(Records excerpted from a collection)
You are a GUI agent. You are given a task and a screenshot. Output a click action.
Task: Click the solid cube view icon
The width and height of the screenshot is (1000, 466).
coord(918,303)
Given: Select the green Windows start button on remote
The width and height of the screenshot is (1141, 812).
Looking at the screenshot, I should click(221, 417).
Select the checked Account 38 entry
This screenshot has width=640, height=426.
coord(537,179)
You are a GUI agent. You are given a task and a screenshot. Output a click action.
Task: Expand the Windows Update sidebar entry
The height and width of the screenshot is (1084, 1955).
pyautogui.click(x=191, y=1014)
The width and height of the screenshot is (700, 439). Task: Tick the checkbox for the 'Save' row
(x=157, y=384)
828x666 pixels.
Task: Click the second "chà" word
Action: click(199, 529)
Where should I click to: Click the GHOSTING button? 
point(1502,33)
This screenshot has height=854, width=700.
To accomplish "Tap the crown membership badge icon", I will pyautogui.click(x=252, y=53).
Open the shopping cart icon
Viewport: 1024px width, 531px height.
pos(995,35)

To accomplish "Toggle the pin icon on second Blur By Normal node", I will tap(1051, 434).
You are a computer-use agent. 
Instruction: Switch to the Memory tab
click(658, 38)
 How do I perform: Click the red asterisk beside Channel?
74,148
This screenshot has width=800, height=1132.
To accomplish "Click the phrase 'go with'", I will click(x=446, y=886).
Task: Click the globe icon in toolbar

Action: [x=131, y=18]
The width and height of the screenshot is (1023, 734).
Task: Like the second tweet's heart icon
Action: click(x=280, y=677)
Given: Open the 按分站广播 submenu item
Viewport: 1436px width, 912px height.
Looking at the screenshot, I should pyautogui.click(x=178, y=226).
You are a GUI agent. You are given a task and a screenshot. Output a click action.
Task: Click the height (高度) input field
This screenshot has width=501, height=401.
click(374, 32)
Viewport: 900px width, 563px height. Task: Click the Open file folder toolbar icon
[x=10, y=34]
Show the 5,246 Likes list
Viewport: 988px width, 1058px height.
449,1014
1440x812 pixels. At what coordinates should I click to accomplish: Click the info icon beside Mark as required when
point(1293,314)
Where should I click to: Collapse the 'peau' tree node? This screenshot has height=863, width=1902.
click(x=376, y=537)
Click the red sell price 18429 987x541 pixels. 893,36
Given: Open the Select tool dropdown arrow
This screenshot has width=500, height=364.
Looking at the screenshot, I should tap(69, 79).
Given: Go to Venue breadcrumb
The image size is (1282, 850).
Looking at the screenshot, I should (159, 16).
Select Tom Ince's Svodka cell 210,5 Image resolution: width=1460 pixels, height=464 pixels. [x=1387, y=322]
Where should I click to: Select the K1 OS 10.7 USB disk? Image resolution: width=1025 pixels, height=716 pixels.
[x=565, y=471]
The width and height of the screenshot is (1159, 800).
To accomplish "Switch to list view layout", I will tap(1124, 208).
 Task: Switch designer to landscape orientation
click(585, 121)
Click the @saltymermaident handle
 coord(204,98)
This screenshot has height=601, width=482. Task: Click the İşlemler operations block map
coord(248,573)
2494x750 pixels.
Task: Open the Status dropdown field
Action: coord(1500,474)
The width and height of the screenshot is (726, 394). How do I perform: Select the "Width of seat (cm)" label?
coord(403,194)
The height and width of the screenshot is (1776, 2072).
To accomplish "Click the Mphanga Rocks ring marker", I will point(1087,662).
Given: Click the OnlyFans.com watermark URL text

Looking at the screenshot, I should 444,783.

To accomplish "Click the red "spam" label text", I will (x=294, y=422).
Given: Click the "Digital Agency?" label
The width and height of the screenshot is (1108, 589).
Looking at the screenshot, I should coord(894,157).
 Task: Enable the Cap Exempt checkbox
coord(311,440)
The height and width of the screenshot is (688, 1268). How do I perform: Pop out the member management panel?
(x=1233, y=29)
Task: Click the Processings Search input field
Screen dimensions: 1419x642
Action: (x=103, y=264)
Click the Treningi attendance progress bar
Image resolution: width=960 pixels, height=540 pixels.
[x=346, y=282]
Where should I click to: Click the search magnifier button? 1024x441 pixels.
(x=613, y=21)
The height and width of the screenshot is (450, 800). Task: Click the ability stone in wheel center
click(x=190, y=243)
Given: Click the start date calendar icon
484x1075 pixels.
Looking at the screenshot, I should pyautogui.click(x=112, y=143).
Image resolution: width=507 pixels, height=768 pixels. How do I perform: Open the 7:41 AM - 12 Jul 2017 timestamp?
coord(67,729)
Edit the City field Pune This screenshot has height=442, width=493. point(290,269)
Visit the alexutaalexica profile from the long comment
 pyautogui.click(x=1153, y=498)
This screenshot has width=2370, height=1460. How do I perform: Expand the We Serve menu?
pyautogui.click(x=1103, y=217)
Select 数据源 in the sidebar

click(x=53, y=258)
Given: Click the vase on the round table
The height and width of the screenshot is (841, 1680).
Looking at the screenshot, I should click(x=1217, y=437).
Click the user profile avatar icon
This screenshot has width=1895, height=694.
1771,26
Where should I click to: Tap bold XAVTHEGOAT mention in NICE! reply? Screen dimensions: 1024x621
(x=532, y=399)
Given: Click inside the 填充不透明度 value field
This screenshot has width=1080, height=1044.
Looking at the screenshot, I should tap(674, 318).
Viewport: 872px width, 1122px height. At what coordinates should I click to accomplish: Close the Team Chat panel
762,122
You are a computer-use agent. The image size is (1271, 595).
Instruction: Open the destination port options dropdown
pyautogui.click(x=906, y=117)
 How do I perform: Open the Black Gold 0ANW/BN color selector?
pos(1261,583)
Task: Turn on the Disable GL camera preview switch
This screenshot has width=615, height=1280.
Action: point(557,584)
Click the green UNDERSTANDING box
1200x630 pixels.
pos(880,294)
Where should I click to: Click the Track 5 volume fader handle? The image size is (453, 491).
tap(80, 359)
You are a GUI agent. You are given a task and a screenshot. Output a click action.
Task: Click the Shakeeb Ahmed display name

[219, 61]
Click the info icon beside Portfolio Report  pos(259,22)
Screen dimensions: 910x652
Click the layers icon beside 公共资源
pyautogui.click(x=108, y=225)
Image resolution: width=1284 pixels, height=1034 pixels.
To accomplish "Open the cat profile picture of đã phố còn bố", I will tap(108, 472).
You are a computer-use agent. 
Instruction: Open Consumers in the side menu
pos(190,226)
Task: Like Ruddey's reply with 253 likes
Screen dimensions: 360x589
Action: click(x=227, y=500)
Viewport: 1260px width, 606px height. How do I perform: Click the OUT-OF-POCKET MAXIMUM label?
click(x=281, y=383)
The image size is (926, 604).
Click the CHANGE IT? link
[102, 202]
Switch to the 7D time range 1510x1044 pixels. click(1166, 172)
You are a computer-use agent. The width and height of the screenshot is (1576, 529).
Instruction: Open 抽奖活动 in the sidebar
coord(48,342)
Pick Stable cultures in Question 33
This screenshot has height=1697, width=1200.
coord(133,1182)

**EXERCISE**: In the records above, find the lines holding "start". Copy each one.

**TASK SOLUTION**:
Given: Select the green Windows start button on remote
Given: Click the start date calendar icon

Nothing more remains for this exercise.